Performing a Chain Analysis in Excel

Chain Analysis is the name I’ve given to the act of finding sequential, potentially related phone calls in phone records. The job is to identify if a particular number called a second number and if that second number called a third number within a specific time frame, say 10 minutes. I call these sequences of calls a chain and it can be used to identify whether someone might be issuing orders or instructions via third parties. The analysis can be done in Excel and while it involves some moderately-complicated Excel functions, once the spreadsheet is set up, subsequent analyses can be done easily.

Getting Started

To start, the first thing you need to do is arrange your data properly. In the screen shot below I have arranged some sample data where column A lists the calling number, column B lists the called number and column C lists the date and time of the call. In order for this technique to work properly it is important that the data set be sorted on the date time column.

For simplicity sake (and ease of reading) I’ve replaced the phone numbers with letters but really any string will work in the analysis. Likewise, I only have 7 rows of data but you can have a whole bunch more and the analysis will work just fine.
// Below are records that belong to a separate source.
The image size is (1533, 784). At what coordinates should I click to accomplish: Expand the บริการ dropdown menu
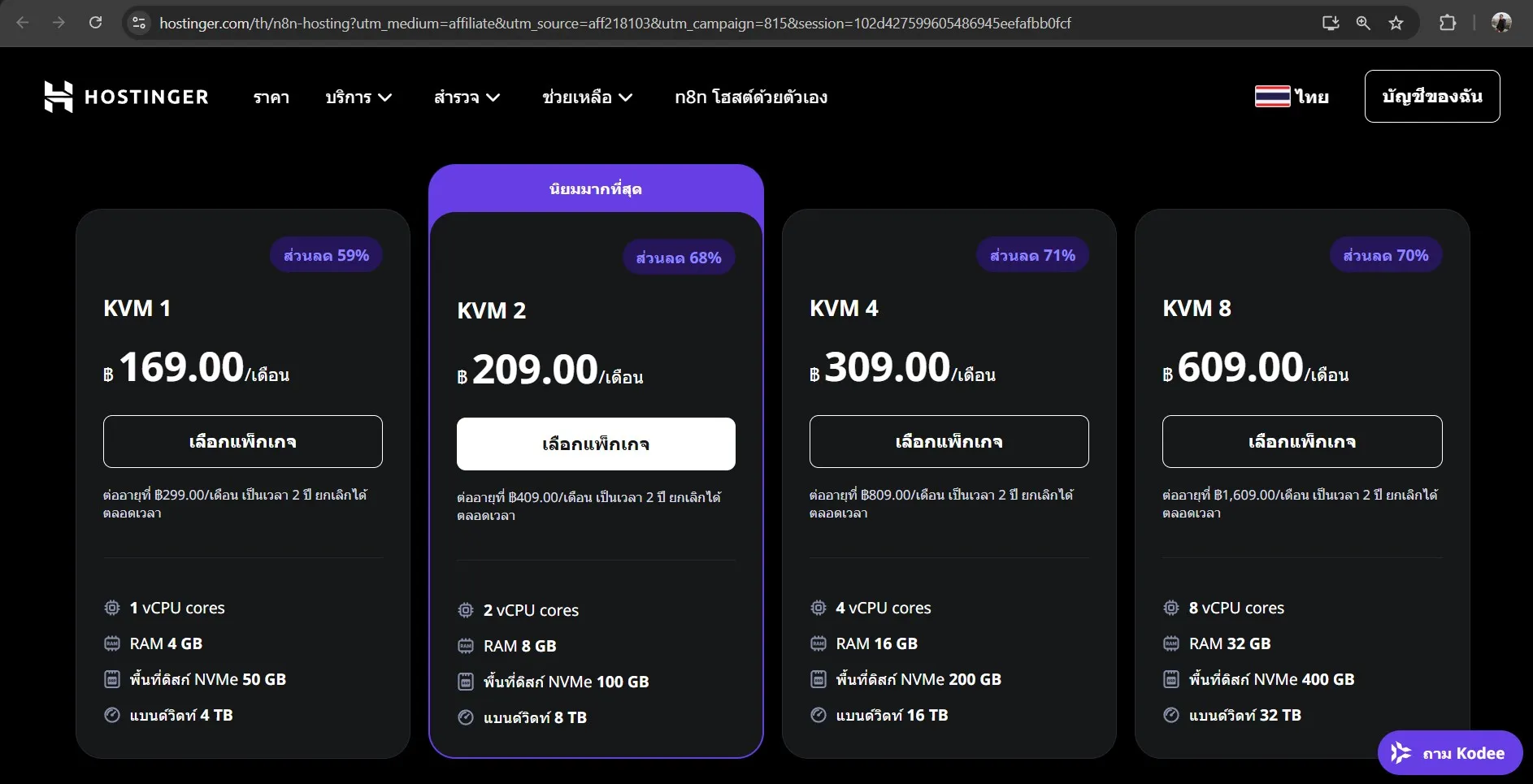358,97
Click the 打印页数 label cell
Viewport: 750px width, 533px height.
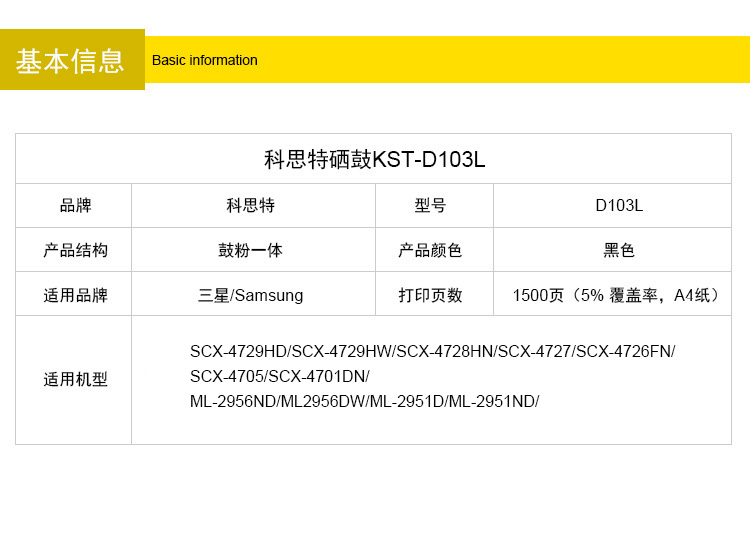coord(431,295)
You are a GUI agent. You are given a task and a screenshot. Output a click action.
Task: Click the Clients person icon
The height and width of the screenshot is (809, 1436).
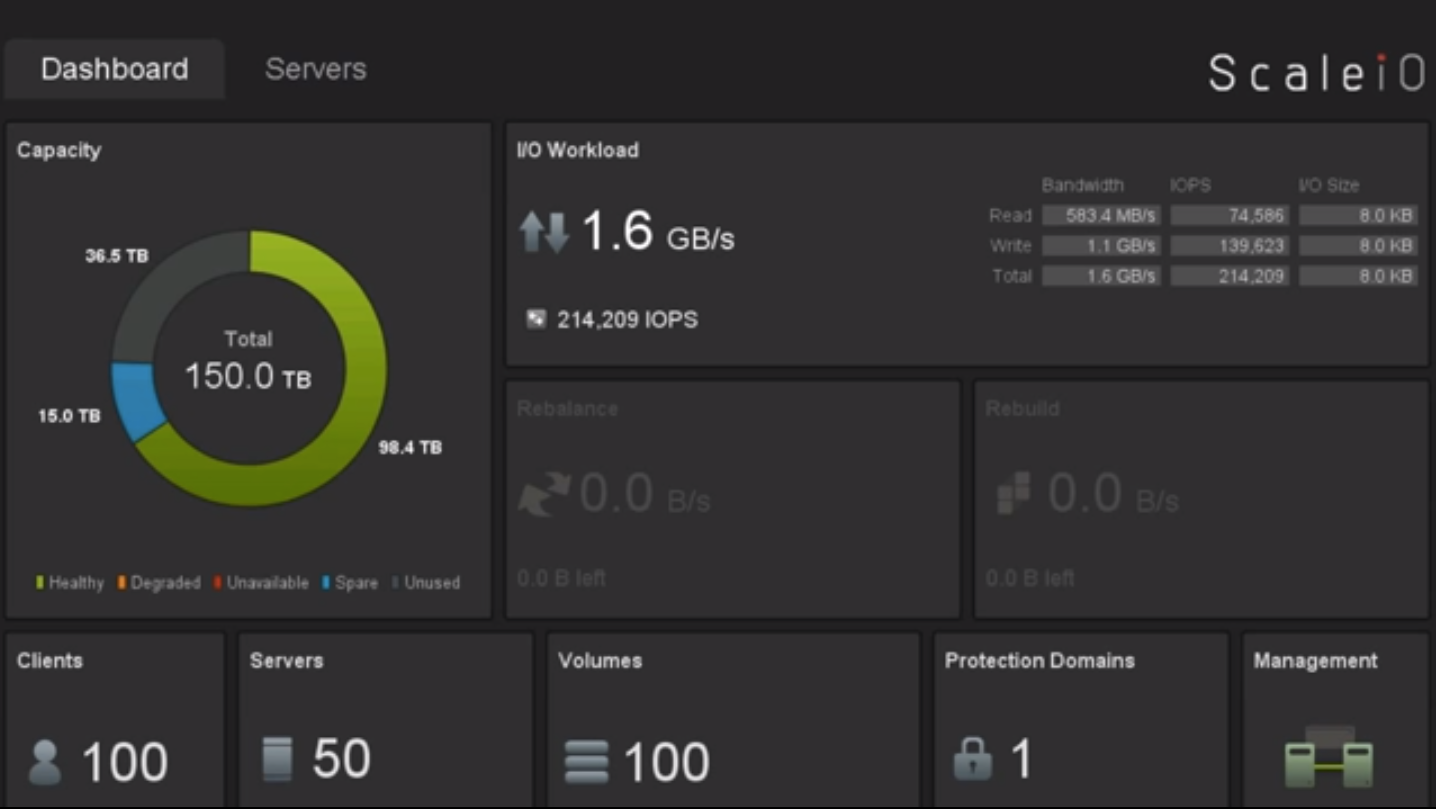[45, 762]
While we’ll need a few extra columns for functions there is no reason you can’t keep additional data in the rest of the columns. As long as you sort everything properly the rest of your information will tag along as you perform the analysis. Notice in the list that there are some chains that are easily identified without resorting to a function. Notice how, on row 3, AA calls CC and then CC calls DD a minute later. Similarly, on row 6, GG calls AA and then a minute later GG calls BB. This is also a chain to be identified. The trick now is to write a function that is able to flag these rows so that we don’t have to rely on picking them out manually.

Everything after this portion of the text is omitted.